On their prospects for the campaign ahead, he added: “We’ve got boys with Highland League experience – and winner’s medals in the Highland League as well – to add to the boys we already had, so we should be looking a lot stronger this season than the past three or four.
“I think everybody to start with has to get closer to Banks o’ Dee. It’s hard to say you’re going for the title. I’m sure there’ll be four and five teams who think they’ve got half a chance, and I honestly believe we’re one, but the bottom line is they’re the team that’s been dominant over the last five or six seasons.”
‘It will be a strange season to say the least, but we can only keep working hard and try to enjoy it’
Meanwhile, Bridge of Don Thistle take on Hermes at Aberdeen Sports Village this weekend in the pick of the top-flight games.
Gaffer Lewis Muirhead says he’s “looking forward to the challenge” of the new campaign, and agrees there will be “four or five teams who want to take that title and topple a decent Banks o’ Dee team”.
Muirhead has also lost players during Junior football’s period in stasis, to retirement and the Highland League, and he feels it’s difficult to bring in experienced replacements in the current market.
However, some former Highland League players have opted for the reduced travel commitment in the lower divisions, which has allowed Thistle to make the eye-catching addition of former Formartine defender Craig McKeown, with goalkeeper Andy Shearer also joining from Banks o’ Dee.
Muirhead, who will begin the season with a “good core of 19” including former Buckie and Inverurie striker Chris Angus, said: “There have been illnesses and boys having to isolate due to Covid.
“I’m sure we’re not the only club going through this. It will be a strange season to say the least, but we can only keep working hard and try to enjoy it as best we possibly can.
“Half a dozen games will do me! We had two the last time we opened up and then the season was curtailed.

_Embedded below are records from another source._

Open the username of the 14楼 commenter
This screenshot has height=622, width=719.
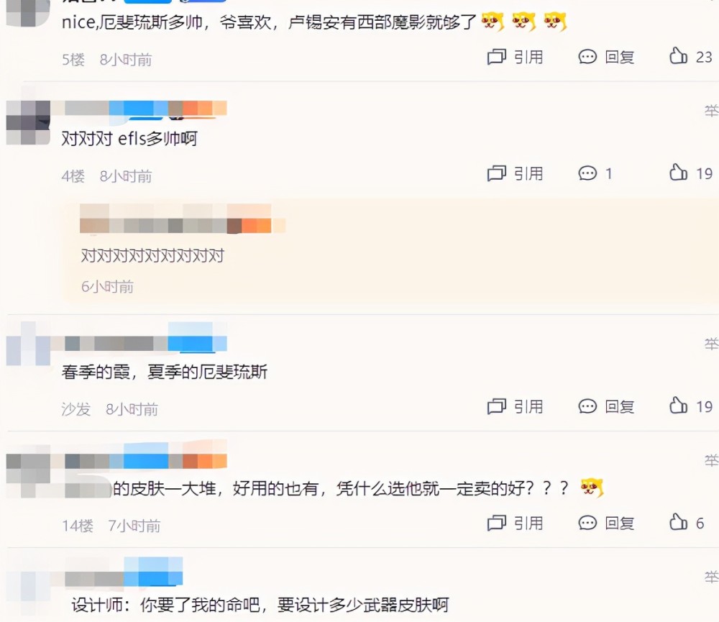(146, 459)
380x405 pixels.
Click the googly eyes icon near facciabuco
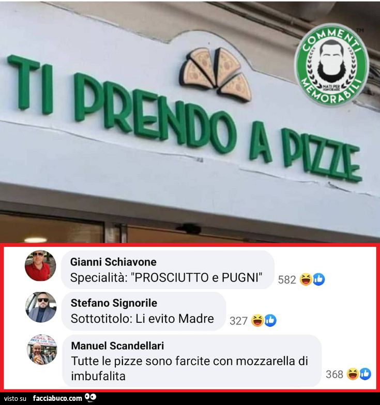90,398
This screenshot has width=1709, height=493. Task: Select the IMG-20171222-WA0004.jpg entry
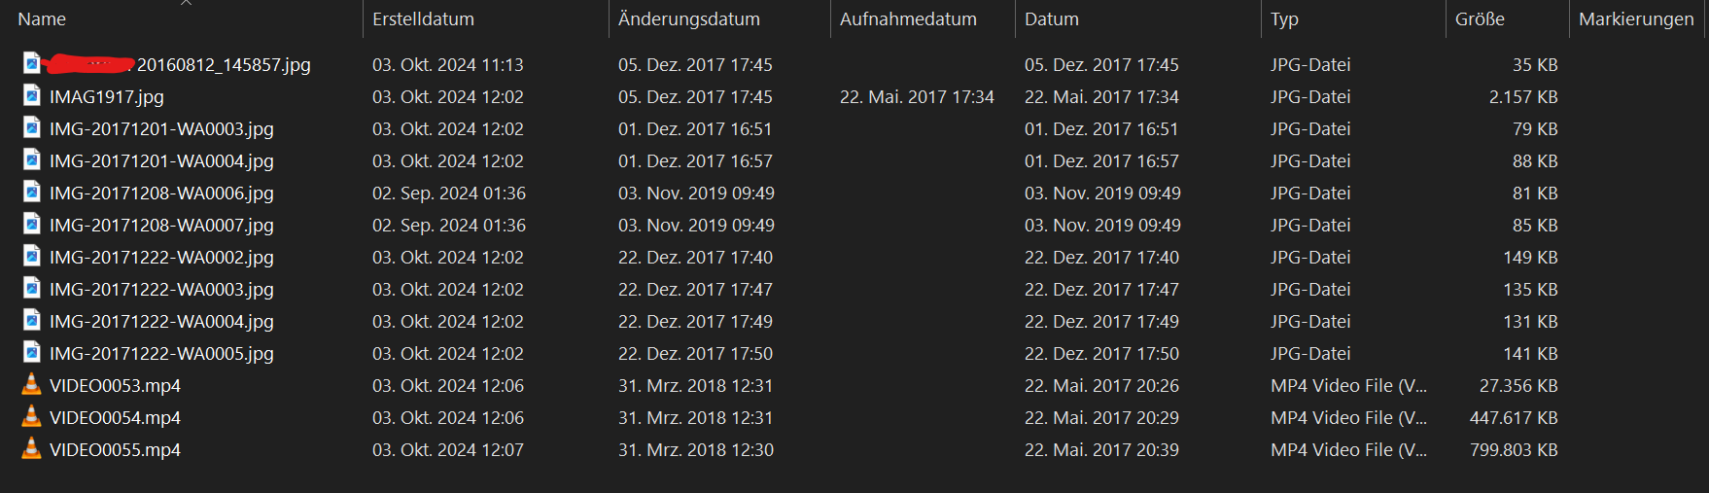[161, 322]
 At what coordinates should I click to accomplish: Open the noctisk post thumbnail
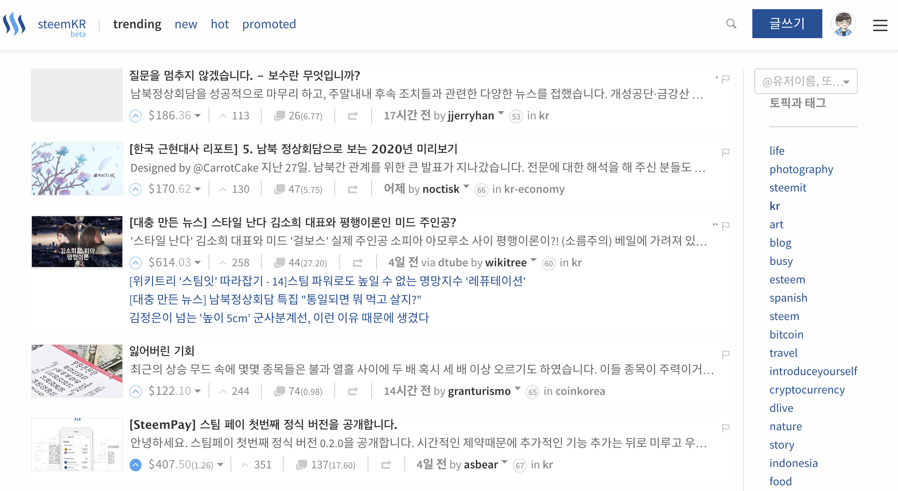pos(77,169)
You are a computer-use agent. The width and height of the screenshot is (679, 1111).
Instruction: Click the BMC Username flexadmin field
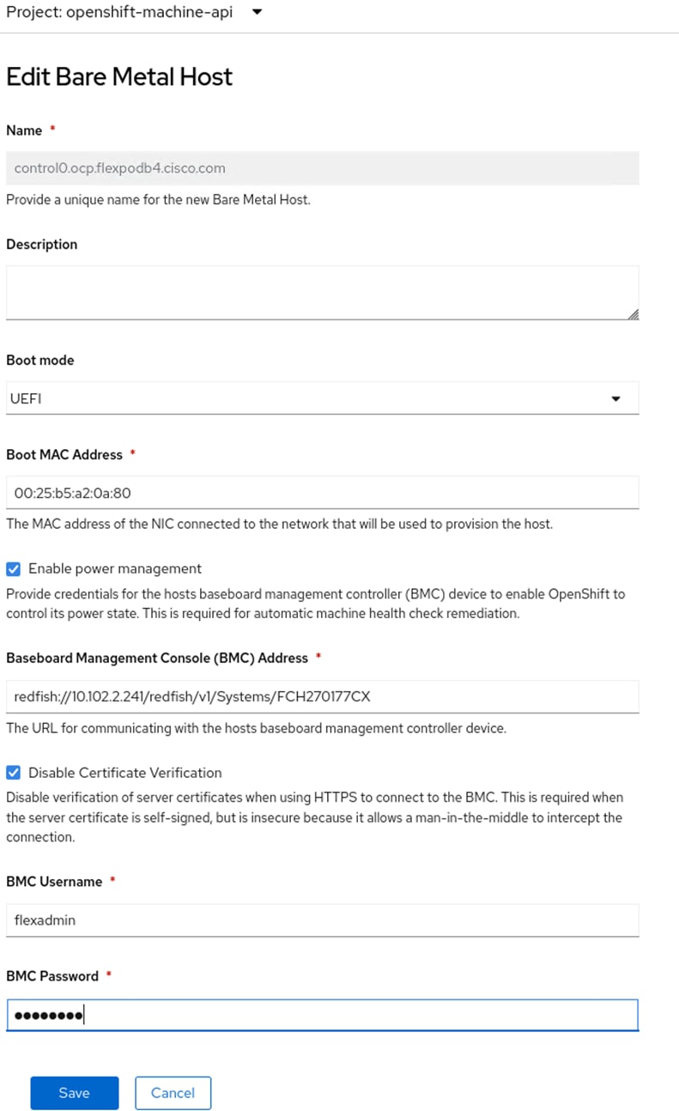click(x=323, y=920)
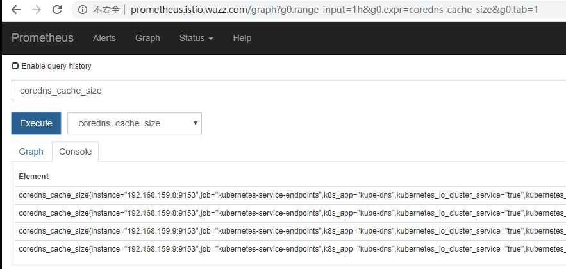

“But you only follow what the experts advise the government, who advise the SFA, who advise us. You can never write off what’s going to come around the corner, but as long as they’re keeping to the double vaccinations and research is telling them that’s good, then we have to look at positively looking forward.”
Muirhead says upward progression has “always been the goal” for the Bridge of the Don Thistle, with the next stage the building of a new ground on Ellon Road.
He added: “Once we have that, it’s a whole new ball game.
“You don’t build a facility like that to turn round and stay where you are – you want to bring the community into it, you want to bring the kids and girls into it, and you want to have it as an epicentre for the community and be successful as a semi-professional football club.”